[Stored records]

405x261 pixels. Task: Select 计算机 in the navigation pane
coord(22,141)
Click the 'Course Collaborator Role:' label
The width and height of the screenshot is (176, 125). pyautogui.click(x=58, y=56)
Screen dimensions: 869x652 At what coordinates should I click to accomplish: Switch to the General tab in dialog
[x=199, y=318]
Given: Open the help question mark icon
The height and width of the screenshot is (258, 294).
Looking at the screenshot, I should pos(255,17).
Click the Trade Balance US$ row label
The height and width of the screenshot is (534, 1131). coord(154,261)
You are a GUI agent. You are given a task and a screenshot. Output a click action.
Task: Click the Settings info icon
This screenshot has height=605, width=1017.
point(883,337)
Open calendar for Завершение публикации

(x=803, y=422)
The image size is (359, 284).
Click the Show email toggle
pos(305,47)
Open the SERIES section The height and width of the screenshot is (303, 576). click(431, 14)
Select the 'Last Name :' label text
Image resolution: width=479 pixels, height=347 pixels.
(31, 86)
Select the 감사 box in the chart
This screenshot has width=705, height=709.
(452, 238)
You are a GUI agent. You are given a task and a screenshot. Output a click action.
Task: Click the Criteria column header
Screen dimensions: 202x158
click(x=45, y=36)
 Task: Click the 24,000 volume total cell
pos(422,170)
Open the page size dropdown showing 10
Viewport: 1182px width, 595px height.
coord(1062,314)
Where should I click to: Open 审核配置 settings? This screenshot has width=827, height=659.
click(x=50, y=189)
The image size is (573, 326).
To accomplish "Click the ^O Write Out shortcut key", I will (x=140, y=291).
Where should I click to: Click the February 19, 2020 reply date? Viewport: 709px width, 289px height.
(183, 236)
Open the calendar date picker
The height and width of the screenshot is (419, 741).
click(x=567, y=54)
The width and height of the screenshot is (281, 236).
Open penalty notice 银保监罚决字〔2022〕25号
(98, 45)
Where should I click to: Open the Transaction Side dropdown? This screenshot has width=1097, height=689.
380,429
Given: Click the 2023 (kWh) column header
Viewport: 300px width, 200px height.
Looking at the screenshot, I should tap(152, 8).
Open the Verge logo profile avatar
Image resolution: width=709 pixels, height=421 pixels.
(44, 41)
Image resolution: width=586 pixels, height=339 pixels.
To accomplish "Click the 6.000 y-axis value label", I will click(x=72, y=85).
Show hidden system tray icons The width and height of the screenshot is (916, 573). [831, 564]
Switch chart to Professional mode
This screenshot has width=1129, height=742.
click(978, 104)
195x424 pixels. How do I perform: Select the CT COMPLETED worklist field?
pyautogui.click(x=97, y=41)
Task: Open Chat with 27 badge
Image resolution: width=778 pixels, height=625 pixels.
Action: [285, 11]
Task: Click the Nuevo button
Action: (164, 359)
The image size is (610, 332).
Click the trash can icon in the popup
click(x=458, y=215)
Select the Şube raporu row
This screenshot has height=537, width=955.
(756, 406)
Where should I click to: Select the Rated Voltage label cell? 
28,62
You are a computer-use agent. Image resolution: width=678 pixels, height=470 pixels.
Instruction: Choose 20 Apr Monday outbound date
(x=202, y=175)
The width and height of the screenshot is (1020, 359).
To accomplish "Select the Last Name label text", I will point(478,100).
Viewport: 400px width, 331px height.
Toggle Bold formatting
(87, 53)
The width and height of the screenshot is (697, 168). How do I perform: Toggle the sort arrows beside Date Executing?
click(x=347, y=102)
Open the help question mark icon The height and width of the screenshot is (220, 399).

## Exercise instructions
Copy out the entries exactly. Begin at the first line and end with the line that has "Task: Click the Settings info icon".

## Answer to the problem
405x261 pixels. Task: Select 计算机 in the navigation pane
coord(22,141)
Click the 'Course Collaborator Role:' label
The width and height of the screenshot is (176, 125). pyautogui.click(x=58, y=56)
Screen dimensions: 869x652 At what coordinates should I click to accomplish: Switch to the General tab in dialog
[x=199, y=318]
Given: Open the help question mark icon
The height and width of the screenshot is (258, 294).
Looking at the screenshot, I should pos(255,17).
Click the Trade Balance US$ row label
The height and width of the screenshot is (534, 1131). coord(154,261)
You are a GUI agent. You are given a task and a screenshot. Output a click action.
Task: Click the Settings info icon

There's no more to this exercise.